→ **Required work**
Repeat the records from the start through the line containing "Action: (x=54, y=527)", including that line, and leave the pictures out of your answer.

Extracted data entries
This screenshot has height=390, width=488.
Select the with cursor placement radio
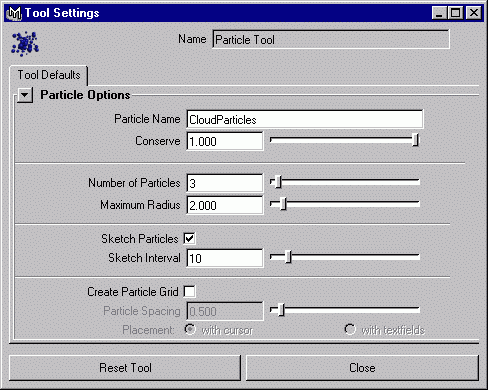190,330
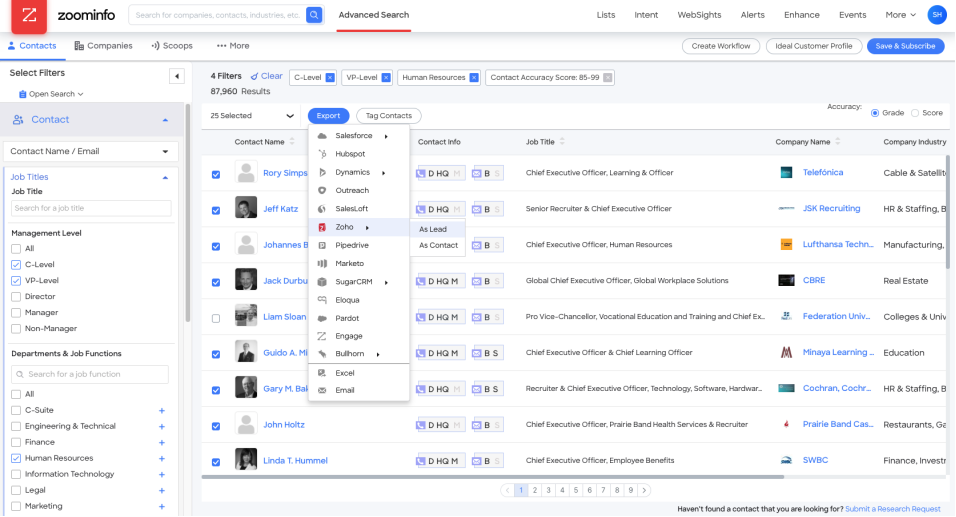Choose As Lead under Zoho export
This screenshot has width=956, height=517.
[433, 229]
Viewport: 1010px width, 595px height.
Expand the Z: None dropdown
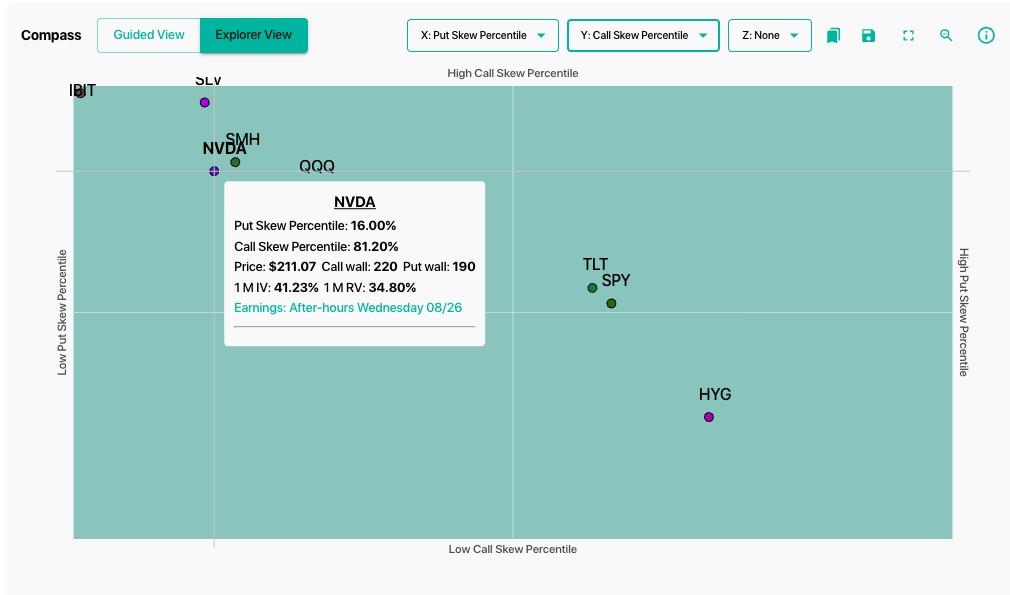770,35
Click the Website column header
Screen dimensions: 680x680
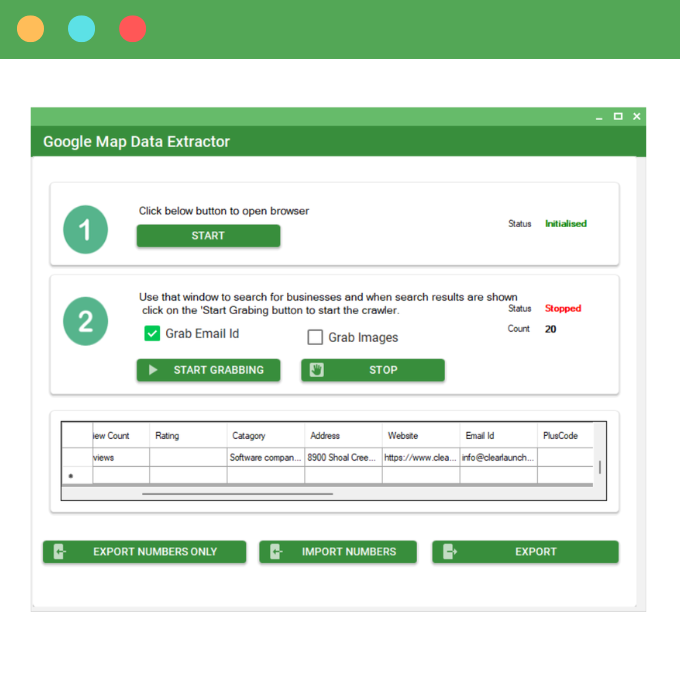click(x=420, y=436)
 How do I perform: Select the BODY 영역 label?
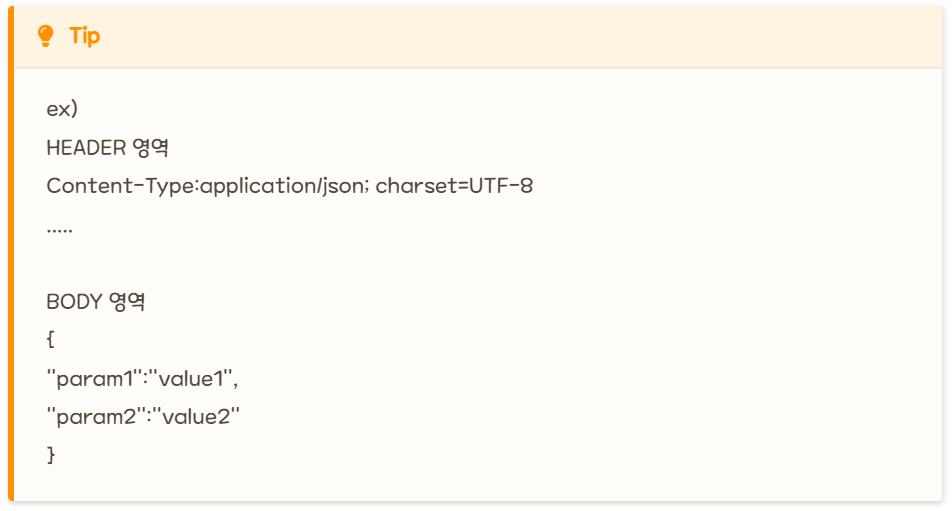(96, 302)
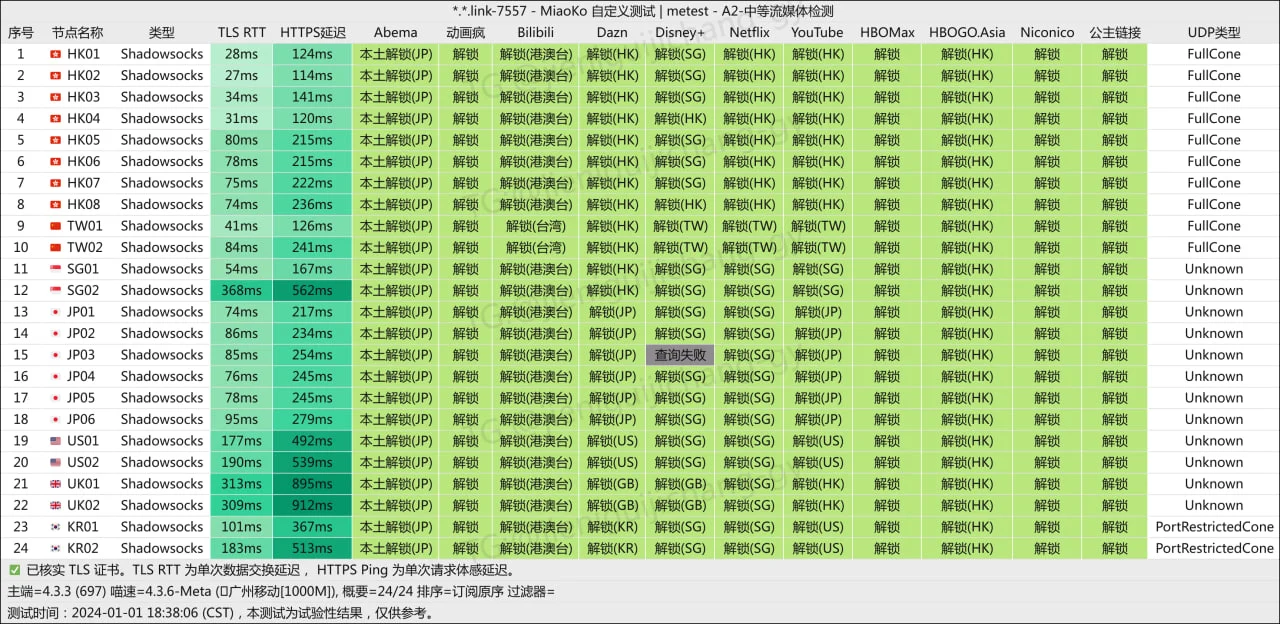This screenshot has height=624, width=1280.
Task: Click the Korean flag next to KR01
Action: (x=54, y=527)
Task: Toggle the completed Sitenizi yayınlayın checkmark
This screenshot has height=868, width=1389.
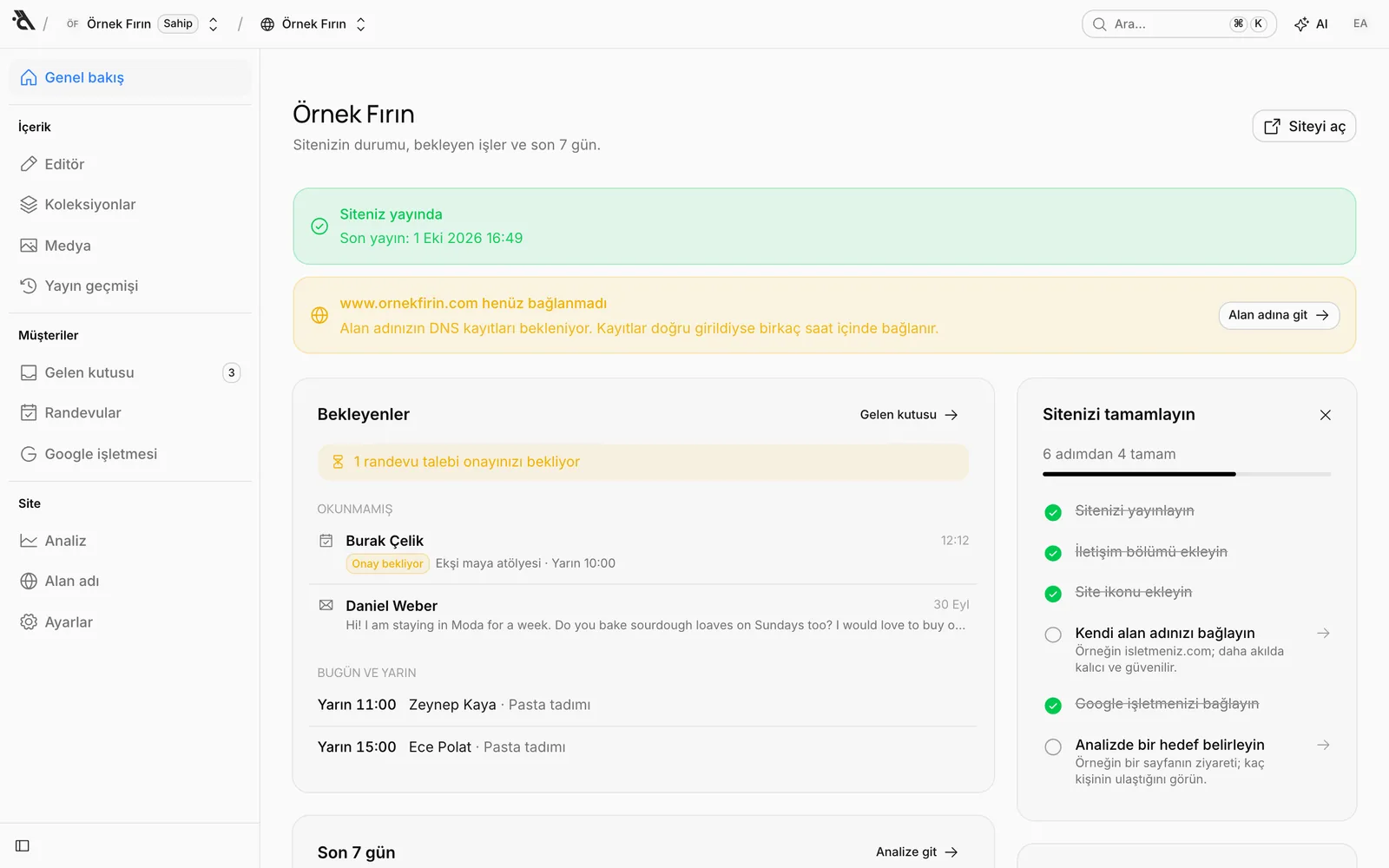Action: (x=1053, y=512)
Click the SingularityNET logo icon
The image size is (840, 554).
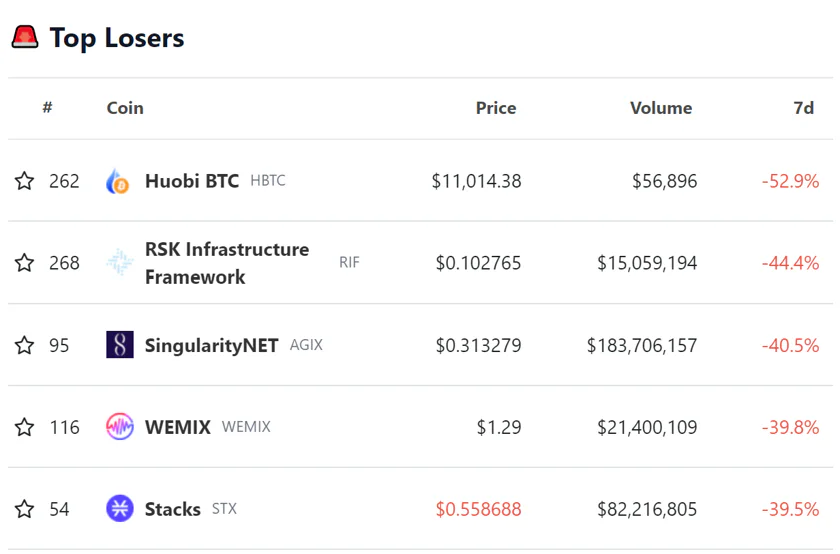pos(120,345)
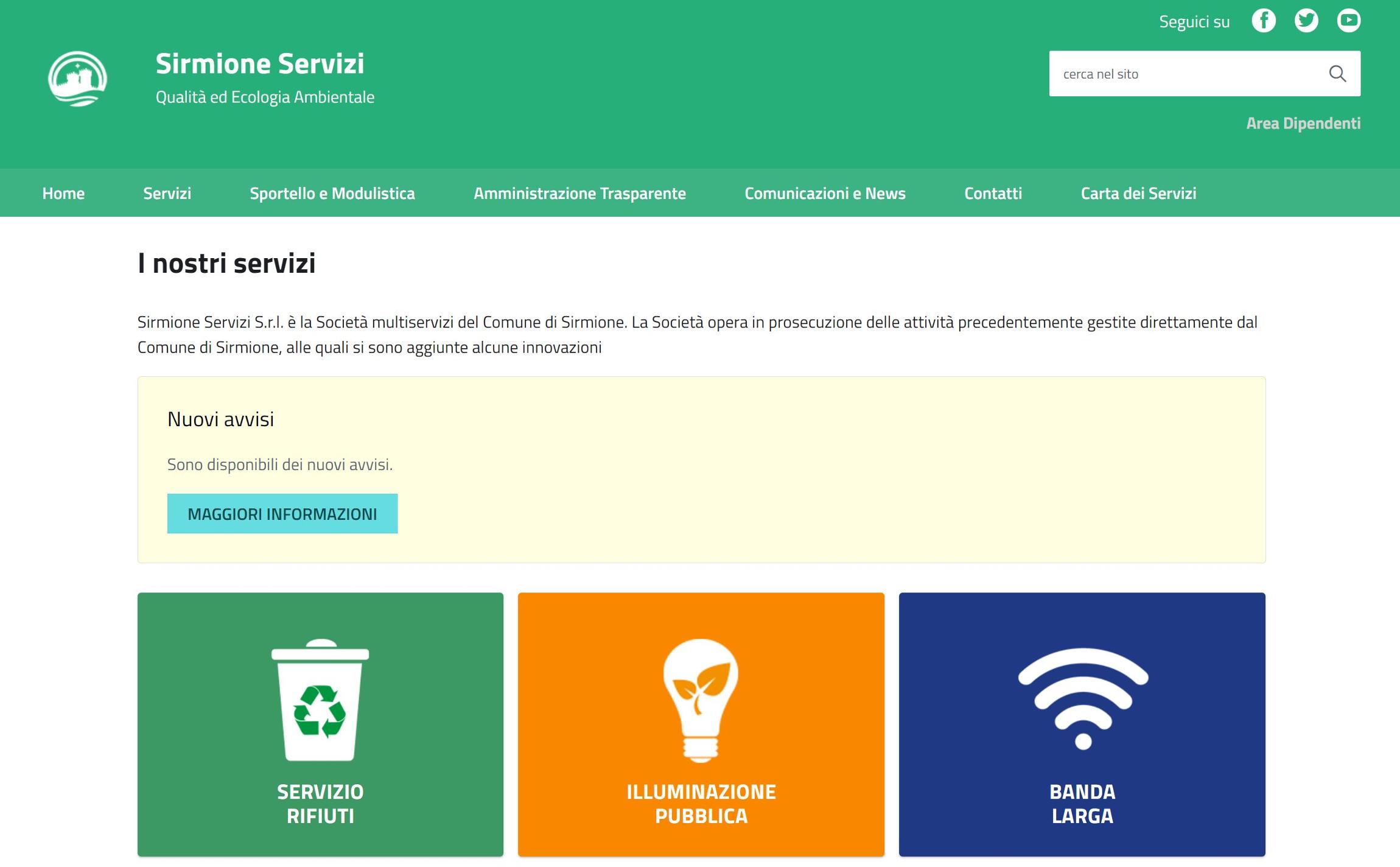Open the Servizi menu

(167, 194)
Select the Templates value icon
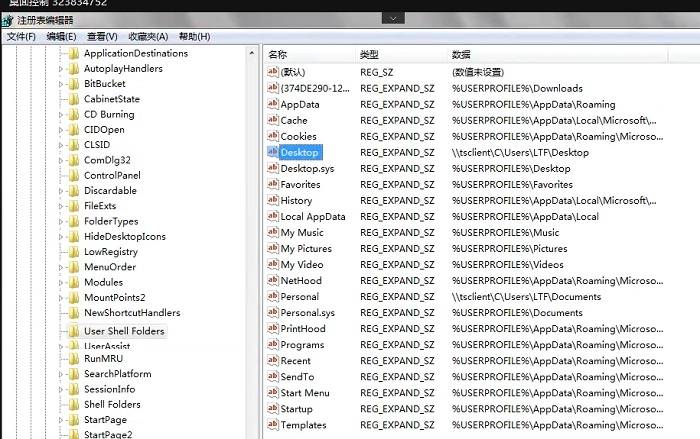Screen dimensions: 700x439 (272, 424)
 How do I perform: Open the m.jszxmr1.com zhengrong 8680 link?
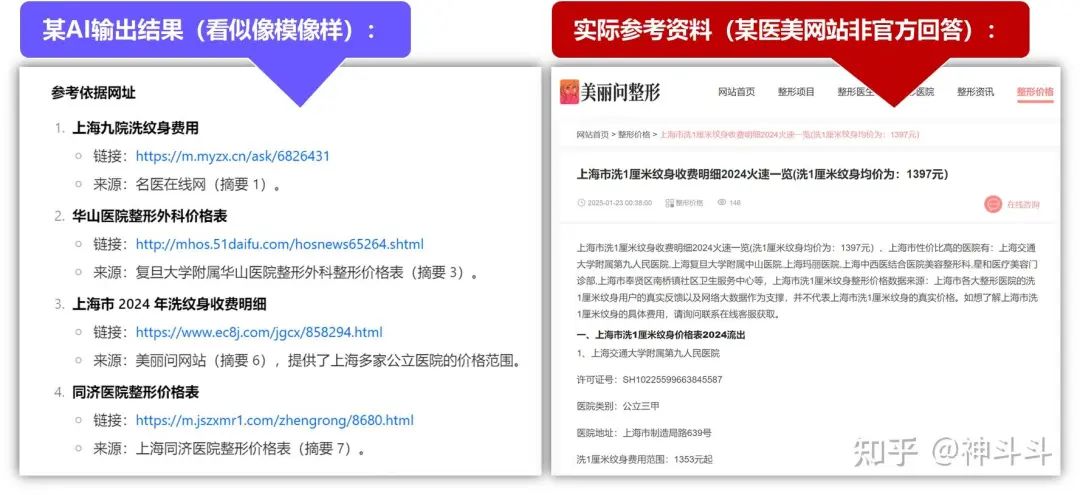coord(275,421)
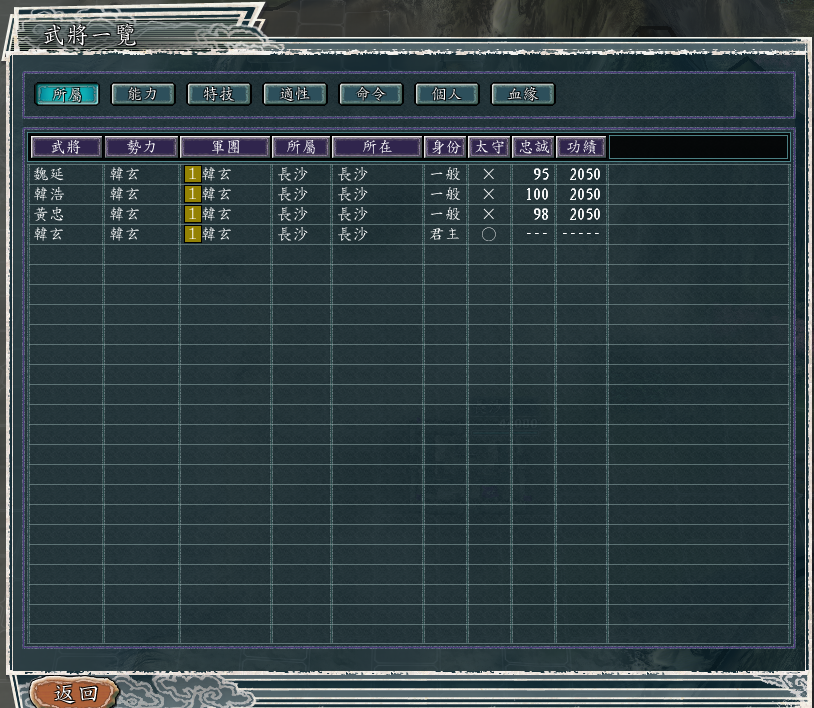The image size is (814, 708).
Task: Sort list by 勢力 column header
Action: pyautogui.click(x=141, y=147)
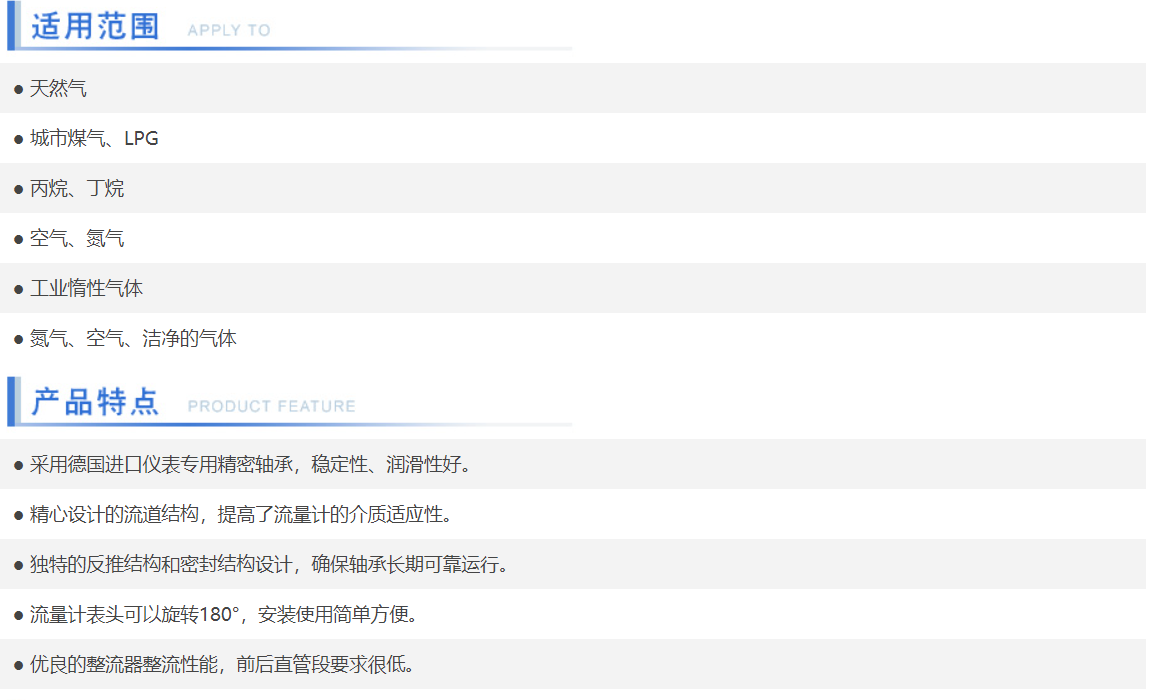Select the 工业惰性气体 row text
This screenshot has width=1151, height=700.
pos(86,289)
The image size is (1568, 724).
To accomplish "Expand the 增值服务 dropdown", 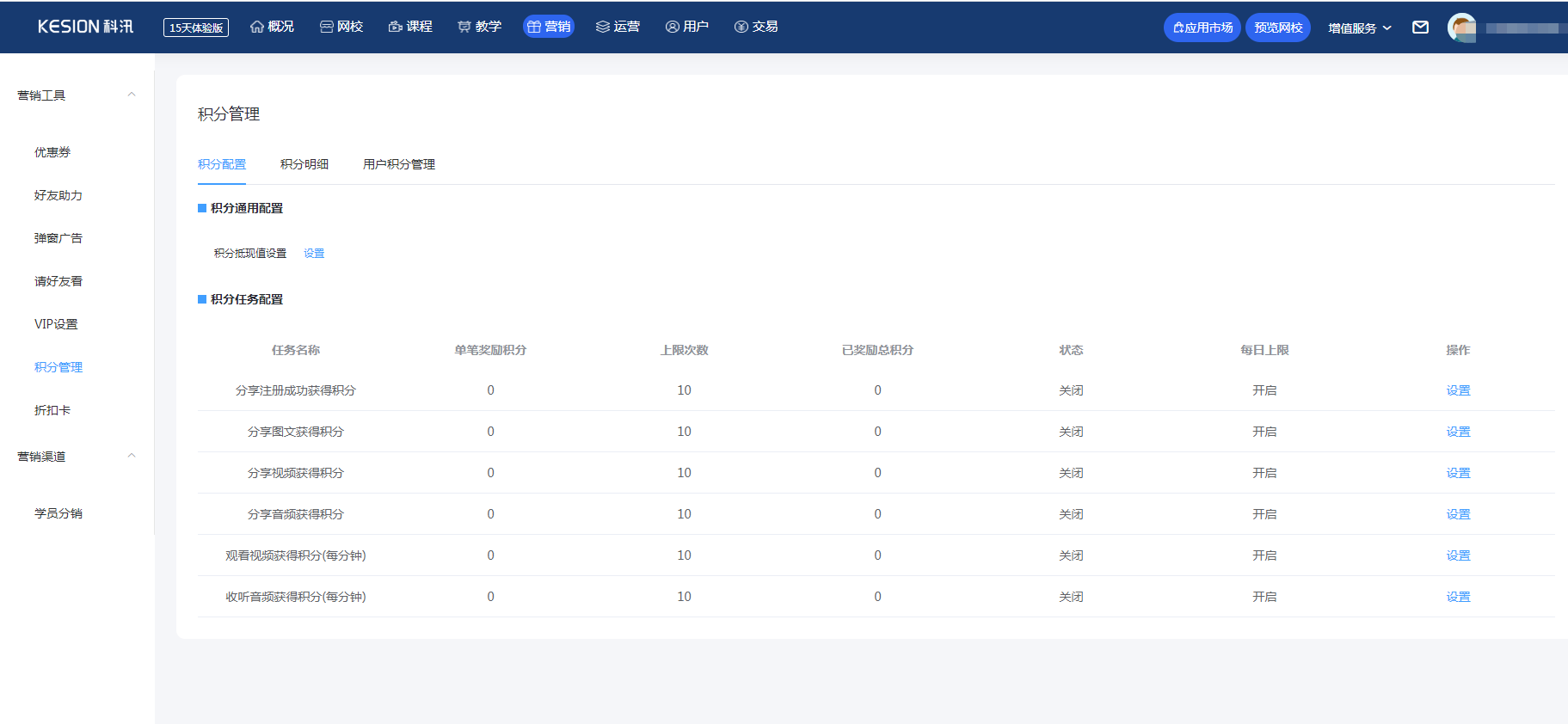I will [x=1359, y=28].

→ **Answer in full**
This screenshot has height=390, width=488.
Select the with cursor placement radio
190,330
Choose As Lead under Zoho export
This screenshot has width=956, height=517.
[433, 229]
Viewport: 1010px width, 595px height.
Expand the Z: None dropdown
770,35
Click the Website column header
Screen dimensions: 680x680
click(x=420, y=436)
 How do I perform: Select the BODY 영역 label?
(96, 302)
This screenshot has height=624, width=1280.
Task: Click the Korean flag next to KR01
Action: (x=54, y=527)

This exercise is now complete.